Cuskpout

Scientific classification
- Kingdom: Animalia
- Phylum: Chordata
- Class: Actinopterygii
- Order: Perciformes
- Family: Zoarcidae
- Subfamily: Lycodinae
- Genus: Derepodichthys Gilbert, 1896
- Species: D. alepidotus
- Binomial name: Derepodichthys alepidotus Gilbert, 1896

= Cuskpout =

- Authority: Gilbert, 1896
- Parent authority: Gilbert, 1896

Species of fish

The cuskpout (Derepodichthys alepidotus) is a species of marine ray-finned fish belonging to the family Zoarcidae, the eelpouts. It is the only species in the monospecific genus Derepodichthys and is found in the eastern North Pacific Ocean.

==Taxonomy==
The cuskpout was first formally described in 1896 by the American ichthyologist Charles Henry Gilbert with its type locality given as off Queen Charlotte Island in British Columbia. Gilbert placed his new species in a new monospecific genus Derepodichthys. It was originally considered to be a taxonomically unique species and was classified in the monotypic family Derepodichthyidae, which was thought to be intermediate between the eelpouts and the cusk eels in the family Ophidiidae. It was only known from the holotype but further specimens were collected between the 1960s and 1980s which allowed it to be redescribed by M. Eric Anderson and Carl Leavitt Hubbs who reclassified this taxon as incertae sedis within the Zoarcidae. Its position in the Zoarcidae was later determined to be within the subfamily Lycodinae.

==Etymology==
The cuskpout's genus name is a combination of dere, which means "neck" or "throat", with "pous", meaning "foot," an allusions to the pelvic fins being reduced to a thin, unbranched filament, both starting from a base which juts out and which is situated well forward, underneath the eye, and this is suffixed with ichthys, meaning "fish". The specific name, alepidotus prefixes a, meaning "without", on lepidotus which means "scaly", alluding to scaleless body which also lacks a lateral line.
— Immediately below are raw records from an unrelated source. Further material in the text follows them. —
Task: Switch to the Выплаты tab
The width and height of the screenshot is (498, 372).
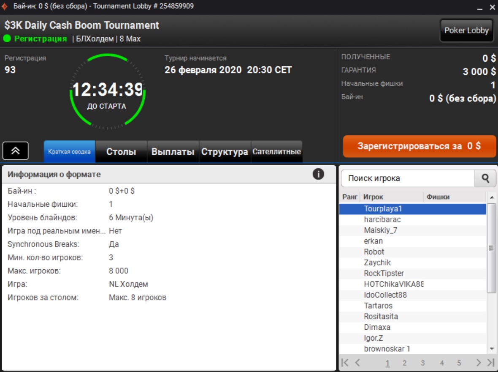Action: tap(173, 152)
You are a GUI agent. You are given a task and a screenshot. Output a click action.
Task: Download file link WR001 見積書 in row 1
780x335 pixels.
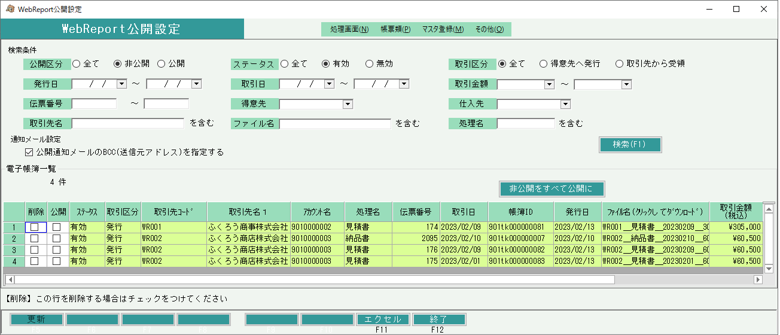(x=655, y=227)
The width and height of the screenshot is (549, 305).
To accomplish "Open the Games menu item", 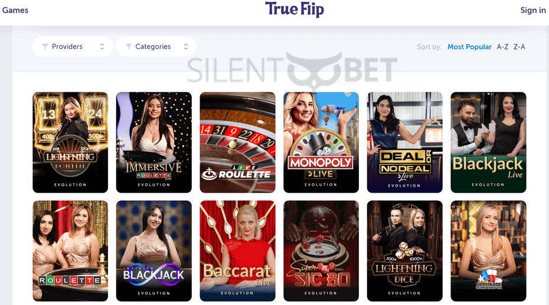I will (x=15, y=10).
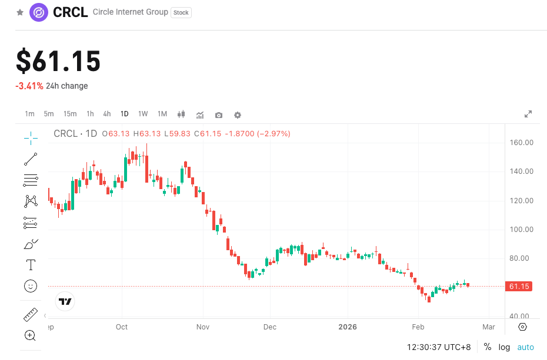Switch auto-scaling off via auto label
Screen dimensions: 547x360
(x=525, y=347)
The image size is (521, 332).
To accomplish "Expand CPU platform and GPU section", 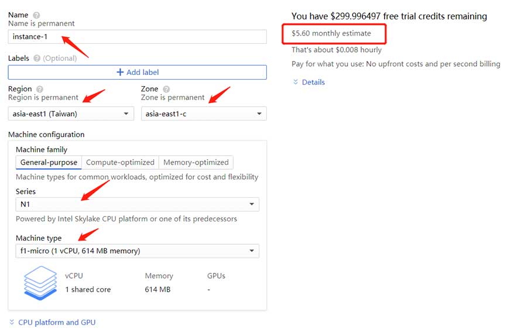I will click(x=56, y=322).
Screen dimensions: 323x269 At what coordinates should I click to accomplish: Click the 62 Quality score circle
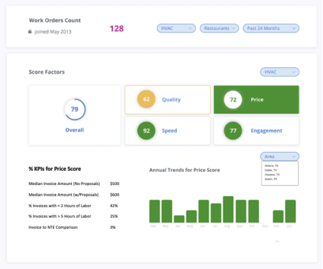coord(146,99)
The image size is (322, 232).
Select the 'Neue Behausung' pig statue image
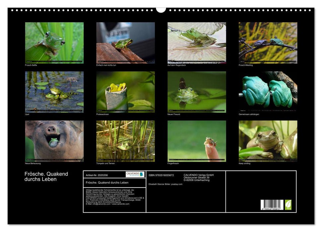point(54,141)
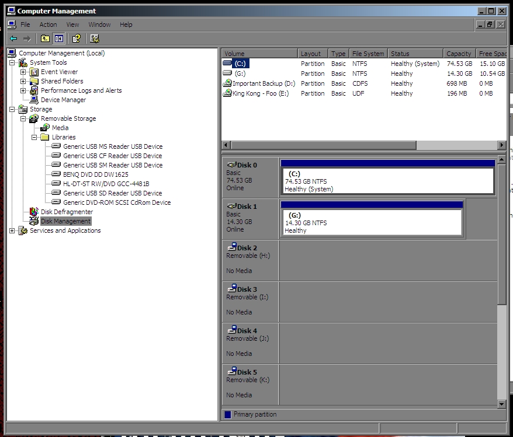Select the G: partition block on Disk 1
Screen dimensions: 513x437
pos(372,222)
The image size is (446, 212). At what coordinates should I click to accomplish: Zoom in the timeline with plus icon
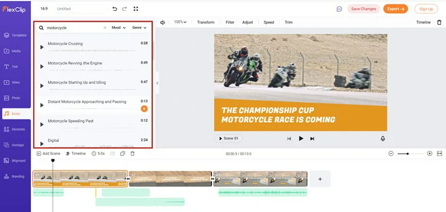tap(429, 154)
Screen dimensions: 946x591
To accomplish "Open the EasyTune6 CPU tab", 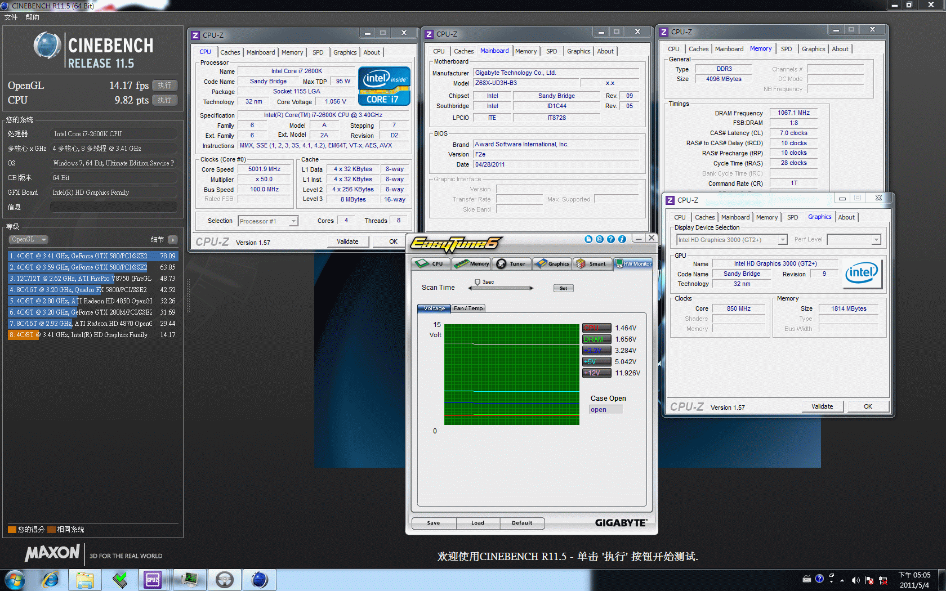I will 431,263.
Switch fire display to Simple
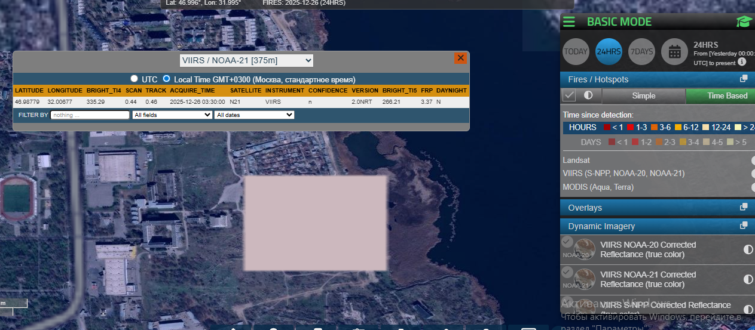 [643, 95]
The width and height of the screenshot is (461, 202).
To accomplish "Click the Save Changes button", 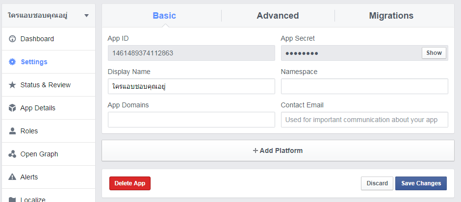I will pos(421,183).
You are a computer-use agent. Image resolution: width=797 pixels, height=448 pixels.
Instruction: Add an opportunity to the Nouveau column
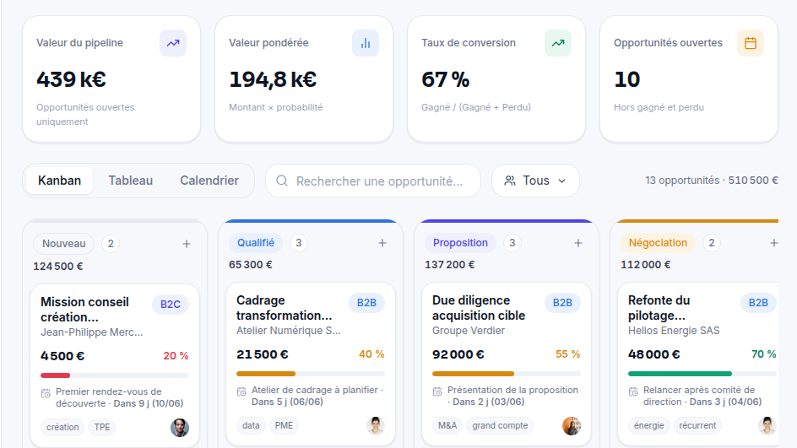pos(187,244)
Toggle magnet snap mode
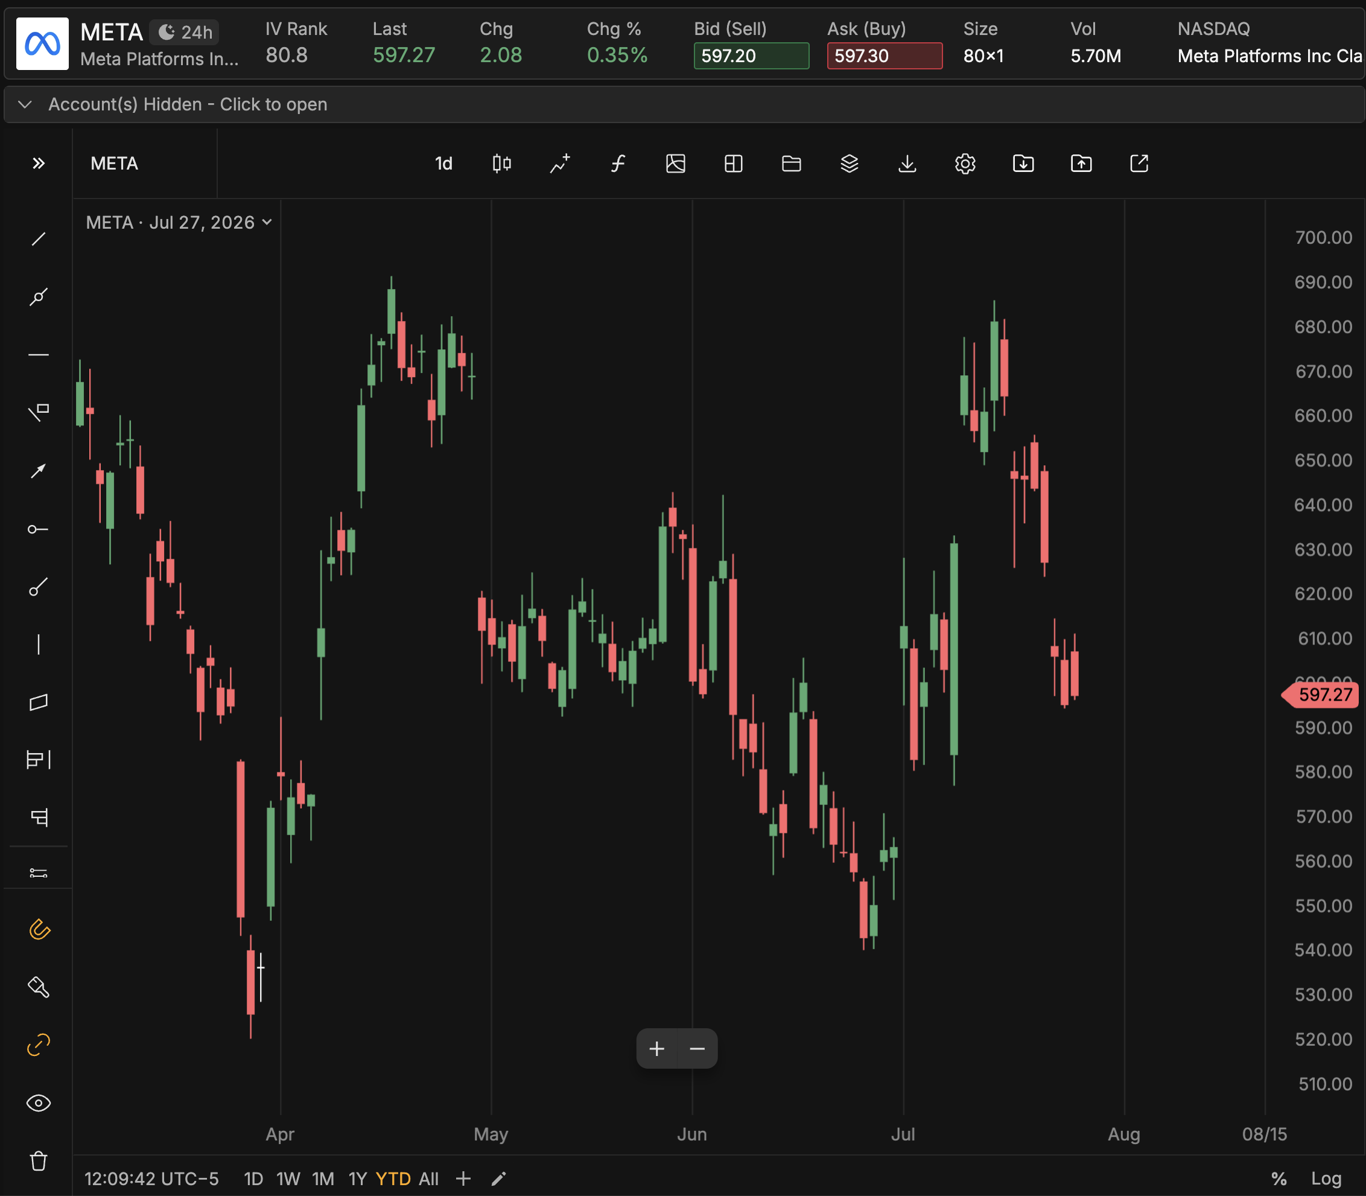This screenshot has width=1366, height=1196. (39, 929)
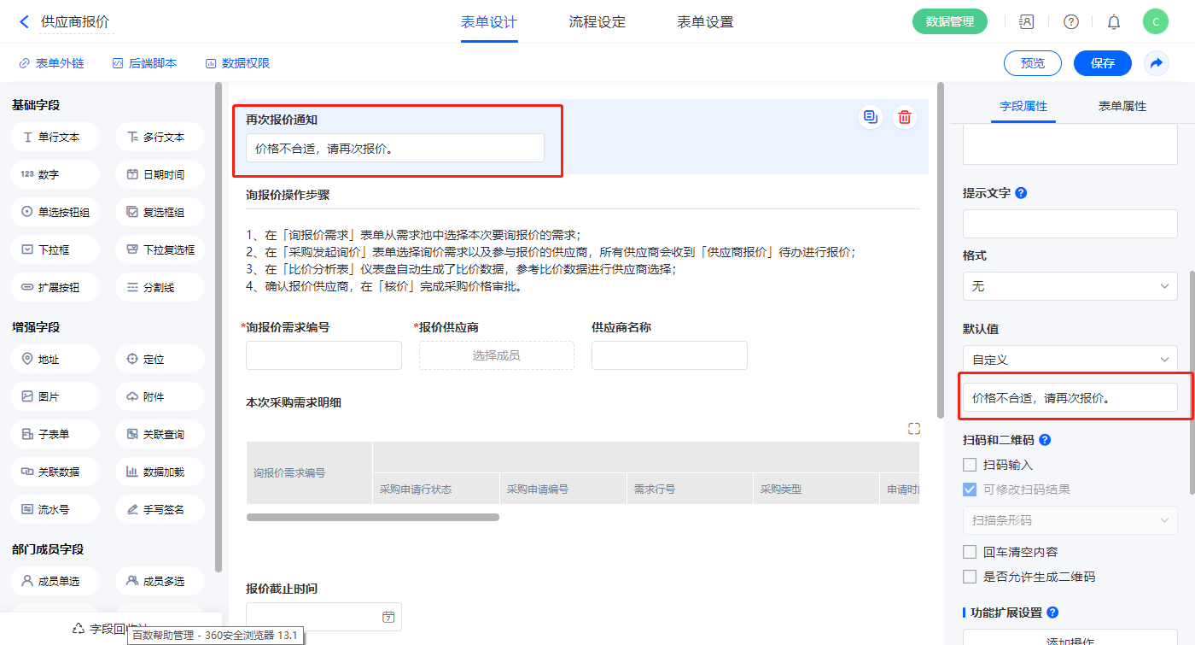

==Distribution and habitat==
The cuskpout is found in the eastern Pacific Ocean from the Queen Charlotte Islands of British Columbia south to central California. It is a bathydemersal species found at depths between 1000 and 2904 m.

==Biology==
The cuskpout has soft, gelatinous flesh and a fragile skeleton and these features are thought to mean that it is not a fish that burrows into the sediment. Instead, it is likely that it swims close to the substrate using its long pelvic fins to search the sediment for prey. In the examination of the contents of two stomachs the diet was found to be dominated by polychaetes. They would appear to have a low fecundity with females carrying around 25 large orange eggs.